■ **Instructions for the task**
Reproduce verbatim the records from the line containing "You are a computer-use agent. Image" through the line containing "will [801, 546].", both of those lines included.

BEGIN Data extract

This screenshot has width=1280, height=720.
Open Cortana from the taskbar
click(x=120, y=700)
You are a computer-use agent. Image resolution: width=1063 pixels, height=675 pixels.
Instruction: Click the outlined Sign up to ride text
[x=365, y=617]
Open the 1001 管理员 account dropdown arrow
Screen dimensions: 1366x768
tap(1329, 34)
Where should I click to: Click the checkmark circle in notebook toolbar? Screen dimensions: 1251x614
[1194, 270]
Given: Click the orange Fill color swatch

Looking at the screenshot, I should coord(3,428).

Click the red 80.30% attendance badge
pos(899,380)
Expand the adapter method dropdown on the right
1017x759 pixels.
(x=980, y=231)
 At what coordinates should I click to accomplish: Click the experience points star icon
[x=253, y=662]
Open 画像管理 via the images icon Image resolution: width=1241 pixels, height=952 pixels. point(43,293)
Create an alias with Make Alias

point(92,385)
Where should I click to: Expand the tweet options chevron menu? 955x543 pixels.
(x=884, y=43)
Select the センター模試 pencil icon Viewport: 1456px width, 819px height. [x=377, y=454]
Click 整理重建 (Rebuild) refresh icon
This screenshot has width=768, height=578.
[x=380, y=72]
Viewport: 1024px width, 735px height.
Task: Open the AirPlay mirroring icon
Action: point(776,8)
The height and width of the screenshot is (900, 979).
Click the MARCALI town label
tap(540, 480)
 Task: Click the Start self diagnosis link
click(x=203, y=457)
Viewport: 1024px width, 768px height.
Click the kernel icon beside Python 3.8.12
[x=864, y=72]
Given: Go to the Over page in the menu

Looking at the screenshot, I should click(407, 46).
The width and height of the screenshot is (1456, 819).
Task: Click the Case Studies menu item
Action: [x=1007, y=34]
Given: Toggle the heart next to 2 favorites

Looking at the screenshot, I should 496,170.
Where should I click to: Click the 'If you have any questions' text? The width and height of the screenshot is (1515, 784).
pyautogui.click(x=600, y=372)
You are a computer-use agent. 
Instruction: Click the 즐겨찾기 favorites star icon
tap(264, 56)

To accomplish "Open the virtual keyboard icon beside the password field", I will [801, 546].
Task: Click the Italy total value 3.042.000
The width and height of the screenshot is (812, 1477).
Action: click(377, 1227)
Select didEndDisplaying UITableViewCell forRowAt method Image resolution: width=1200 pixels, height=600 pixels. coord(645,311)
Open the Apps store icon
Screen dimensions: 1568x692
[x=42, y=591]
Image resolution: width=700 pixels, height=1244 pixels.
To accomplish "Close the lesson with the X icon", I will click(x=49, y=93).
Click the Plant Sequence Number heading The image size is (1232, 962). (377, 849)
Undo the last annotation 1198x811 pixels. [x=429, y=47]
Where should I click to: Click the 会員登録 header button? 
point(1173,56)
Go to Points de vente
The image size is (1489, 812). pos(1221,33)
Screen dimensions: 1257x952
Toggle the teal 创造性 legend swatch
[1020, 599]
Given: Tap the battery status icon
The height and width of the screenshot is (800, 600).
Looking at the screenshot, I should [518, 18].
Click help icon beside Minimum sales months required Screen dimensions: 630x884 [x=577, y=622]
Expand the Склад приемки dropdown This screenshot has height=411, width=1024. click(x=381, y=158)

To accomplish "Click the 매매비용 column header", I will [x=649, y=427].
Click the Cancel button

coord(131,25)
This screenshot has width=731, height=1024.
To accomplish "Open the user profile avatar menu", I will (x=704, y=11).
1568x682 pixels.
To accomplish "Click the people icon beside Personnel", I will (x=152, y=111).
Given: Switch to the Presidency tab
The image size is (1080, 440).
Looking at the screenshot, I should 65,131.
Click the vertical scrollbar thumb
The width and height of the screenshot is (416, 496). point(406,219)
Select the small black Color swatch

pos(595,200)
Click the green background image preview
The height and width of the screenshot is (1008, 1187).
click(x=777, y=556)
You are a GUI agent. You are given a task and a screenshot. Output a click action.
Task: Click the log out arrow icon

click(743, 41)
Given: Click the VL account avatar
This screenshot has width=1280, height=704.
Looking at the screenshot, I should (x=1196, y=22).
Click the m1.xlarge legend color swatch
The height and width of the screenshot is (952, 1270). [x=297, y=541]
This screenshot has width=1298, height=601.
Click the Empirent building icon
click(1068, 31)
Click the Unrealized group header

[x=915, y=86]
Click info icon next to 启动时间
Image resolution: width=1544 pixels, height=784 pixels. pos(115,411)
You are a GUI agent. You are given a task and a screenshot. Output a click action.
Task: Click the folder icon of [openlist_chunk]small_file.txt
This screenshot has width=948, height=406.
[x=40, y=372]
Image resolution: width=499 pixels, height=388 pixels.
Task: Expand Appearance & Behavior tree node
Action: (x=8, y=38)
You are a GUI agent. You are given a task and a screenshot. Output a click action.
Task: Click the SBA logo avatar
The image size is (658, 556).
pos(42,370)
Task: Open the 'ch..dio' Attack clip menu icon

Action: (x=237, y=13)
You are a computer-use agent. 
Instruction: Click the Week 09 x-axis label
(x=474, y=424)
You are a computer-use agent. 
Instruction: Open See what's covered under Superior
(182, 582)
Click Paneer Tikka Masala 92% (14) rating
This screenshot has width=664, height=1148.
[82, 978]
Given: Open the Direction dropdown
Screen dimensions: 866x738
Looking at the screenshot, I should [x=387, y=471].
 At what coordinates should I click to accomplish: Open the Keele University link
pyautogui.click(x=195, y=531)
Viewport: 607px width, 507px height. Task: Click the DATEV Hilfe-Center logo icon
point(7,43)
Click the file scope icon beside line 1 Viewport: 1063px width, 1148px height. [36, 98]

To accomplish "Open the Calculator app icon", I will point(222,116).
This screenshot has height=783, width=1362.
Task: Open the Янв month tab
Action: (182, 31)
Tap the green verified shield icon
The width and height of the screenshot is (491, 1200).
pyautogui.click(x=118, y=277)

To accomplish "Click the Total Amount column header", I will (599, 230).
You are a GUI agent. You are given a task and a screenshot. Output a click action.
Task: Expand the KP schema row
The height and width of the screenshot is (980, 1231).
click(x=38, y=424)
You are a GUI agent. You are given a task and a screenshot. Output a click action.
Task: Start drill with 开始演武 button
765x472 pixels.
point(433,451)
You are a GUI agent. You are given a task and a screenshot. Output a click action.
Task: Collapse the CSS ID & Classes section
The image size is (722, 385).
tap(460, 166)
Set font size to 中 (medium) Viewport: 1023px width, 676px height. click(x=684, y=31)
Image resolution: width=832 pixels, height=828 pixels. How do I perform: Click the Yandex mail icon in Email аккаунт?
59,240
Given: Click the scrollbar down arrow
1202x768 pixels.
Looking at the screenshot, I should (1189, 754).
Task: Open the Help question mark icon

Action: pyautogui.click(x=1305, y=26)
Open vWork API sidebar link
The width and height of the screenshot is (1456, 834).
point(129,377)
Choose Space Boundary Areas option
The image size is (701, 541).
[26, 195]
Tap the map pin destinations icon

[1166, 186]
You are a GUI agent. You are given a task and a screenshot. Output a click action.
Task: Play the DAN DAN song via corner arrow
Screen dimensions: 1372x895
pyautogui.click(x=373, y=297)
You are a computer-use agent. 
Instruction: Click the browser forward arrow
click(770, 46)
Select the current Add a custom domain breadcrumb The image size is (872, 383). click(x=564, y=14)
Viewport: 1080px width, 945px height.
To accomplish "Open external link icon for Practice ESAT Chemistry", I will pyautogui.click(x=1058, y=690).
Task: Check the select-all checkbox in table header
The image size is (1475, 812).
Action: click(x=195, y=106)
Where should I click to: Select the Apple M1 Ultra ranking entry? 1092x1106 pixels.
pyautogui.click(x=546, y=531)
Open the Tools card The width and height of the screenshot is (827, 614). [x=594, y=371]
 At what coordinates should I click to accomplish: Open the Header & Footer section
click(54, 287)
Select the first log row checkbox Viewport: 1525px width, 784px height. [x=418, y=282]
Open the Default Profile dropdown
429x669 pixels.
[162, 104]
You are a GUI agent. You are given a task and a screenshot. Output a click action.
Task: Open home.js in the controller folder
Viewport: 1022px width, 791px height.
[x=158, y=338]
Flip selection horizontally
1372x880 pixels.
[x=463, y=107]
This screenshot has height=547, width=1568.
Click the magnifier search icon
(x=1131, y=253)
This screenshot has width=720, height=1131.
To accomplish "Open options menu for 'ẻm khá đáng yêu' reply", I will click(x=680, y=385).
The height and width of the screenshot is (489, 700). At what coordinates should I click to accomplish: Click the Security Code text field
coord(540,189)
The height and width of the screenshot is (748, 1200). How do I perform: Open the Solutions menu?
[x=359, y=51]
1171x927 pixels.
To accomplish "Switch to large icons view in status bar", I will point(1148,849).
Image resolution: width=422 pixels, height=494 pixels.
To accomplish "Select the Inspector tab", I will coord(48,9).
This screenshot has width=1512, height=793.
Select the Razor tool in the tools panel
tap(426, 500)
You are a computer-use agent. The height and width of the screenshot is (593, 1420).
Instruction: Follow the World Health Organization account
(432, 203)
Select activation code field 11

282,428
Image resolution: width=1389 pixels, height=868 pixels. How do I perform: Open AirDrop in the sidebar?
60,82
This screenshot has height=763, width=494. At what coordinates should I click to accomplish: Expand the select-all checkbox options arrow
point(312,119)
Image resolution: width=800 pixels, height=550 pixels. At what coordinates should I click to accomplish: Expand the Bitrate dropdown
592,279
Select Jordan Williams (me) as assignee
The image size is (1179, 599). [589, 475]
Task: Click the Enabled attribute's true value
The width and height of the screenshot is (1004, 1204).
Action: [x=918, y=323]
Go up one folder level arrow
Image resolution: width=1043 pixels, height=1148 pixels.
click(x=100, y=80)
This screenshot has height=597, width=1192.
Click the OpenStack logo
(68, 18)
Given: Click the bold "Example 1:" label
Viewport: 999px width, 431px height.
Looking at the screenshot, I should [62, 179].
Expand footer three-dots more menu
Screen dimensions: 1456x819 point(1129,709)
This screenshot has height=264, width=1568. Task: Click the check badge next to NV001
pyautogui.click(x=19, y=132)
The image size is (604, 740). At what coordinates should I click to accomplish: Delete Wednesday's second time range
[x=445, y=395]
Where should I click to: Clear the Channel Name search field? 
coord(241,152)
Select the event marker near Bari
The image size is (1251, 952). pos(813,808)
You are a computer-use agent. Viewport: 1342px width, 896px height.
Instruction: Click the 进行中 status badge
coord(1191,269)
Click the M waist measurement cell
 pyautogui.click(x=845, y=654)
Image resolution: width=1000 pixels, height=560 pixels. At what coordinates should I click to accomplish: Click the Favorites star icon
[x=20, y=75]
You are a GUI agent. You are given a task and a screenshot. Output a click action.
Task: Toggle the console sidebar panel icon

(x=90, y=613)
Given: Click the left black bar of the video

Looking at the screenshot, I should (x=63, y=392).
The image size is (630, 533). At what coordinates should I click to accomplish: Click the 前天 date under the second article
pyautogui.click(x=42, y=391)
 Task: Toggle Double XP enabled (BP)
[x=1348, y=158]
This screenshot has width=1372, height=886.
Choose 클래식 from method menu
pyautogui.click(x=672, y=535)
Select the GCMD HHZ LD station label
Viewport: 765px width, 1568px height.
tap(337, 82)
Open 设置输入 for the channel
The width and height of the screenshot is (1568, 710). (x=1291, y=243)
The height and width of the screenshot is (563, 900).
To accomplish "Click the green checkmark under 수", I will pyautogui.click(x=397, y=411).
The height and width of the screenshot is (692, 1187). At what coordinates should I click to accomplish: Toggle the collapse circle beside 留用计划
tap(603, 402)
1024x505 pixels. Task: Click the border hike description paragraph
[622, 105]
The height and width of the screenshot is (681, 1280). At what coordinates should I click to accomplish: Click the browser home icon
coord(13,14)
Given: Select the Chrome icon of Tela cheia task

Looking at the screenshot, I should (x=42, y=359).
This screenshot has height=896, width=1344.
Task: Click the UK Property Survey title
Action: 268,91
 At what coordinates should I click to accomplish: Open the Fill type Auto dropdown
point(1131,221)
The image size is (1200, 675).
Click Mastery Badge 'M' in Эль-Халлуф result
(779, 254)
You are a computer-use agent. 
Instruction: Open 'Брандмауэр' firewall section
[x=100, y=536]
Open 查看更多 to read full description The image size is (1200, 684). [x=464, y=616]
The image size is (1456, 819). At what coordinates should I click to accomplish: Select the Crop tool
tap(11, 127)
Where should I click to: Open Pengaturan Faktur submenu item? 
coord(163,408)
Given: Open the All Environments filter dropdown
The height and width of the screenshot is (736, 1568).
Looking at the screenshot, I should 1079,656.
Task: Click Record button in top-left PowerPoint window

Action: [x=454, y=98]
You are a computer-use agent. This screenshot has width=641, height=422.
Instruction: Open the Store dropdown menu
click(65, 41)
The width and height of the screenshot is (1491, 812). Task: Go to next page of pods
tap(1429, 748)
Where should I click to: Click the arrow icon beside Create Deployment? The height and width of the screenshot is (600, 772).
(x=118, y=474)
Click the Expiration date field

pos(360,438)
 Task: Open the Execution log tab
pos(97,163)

END Data extract

■ **Expected answer**
You are a computer-use agent. Image resolution: width=1063 pixels, height=675 pixels.
Instruction: Click the outlined Sign up to ride text
[x=365, y=617]
Open the 1001 管理员 account dropdown arrow
Screen dimensions: 1366x768
tap(1329, 34)
Where should I click to: Click the checkmark circle in notebook toolbar? Screen dimensions: 1251x614
[1194, 270]
Given: Click the orange Fill color swatch

Looking at the screenshot, I should coord(3,428).

Click the red 80.30% attendance badge
pos(899,380)
Expand the adapter method dropdown on the right
1017x759 pixels.
(x=980, y=231)
 At what coordinates should I click to accomplish: Click the experience points star icon
[x=253, y=662]
Open 画像管理 via the images icon Image resolution: width=1241 pixels, height=952 pixels. point(43,293)
Create an alias with Make Alias

point(92,385)
Where should I click to: Expand the tweet options chevron menu? 955x543 pixels.
(x=884, y=43)
Select the センター模試 pencil icon Viewport: 1456px width, 819px height. [x=377, y=454]
Click 整理重建 (Rebuild) refresh icon
This screenshot has width=768, height=578.
[x=380, y=72]
Viewport: 1024px width, 735px height.
Task: Open the AirPlay mirroring icon
Action: point(776,8)
The height and width of the screenshot is (900, 979).
Click the MARCALI town label
tap(540, 480)
 Task: Click the Start self diagnosis link
click(x=203, y=457)
Viewport: 1024px width, 768px height.
Click the kernel icon beside Python 3.8.12
[x=864, y=72]
Given: Go to the Over page in the menu

Looking at the screenshot, I should click(407, 46).
The width and height of the screenshot is (1456, 819).
Task: Click the Case Studies menu item
Action: [x=1007, y=34]
Given: Toggle the heart next to 2 favorites

Looking at the screenshot, I should 496,170.
Where should I click to: Click the 'If you have any questions' text? The width and height of the screenshot is (1515, 784).
pyautogui.click(x=600, y=372)
You are a computer-use agent. 
Instruction: Click the 즐겨찾기 favorites star icon
tap(264, 56)

To accomplish "Open the virtual keyboard icon beside the password field", I will [801, 546].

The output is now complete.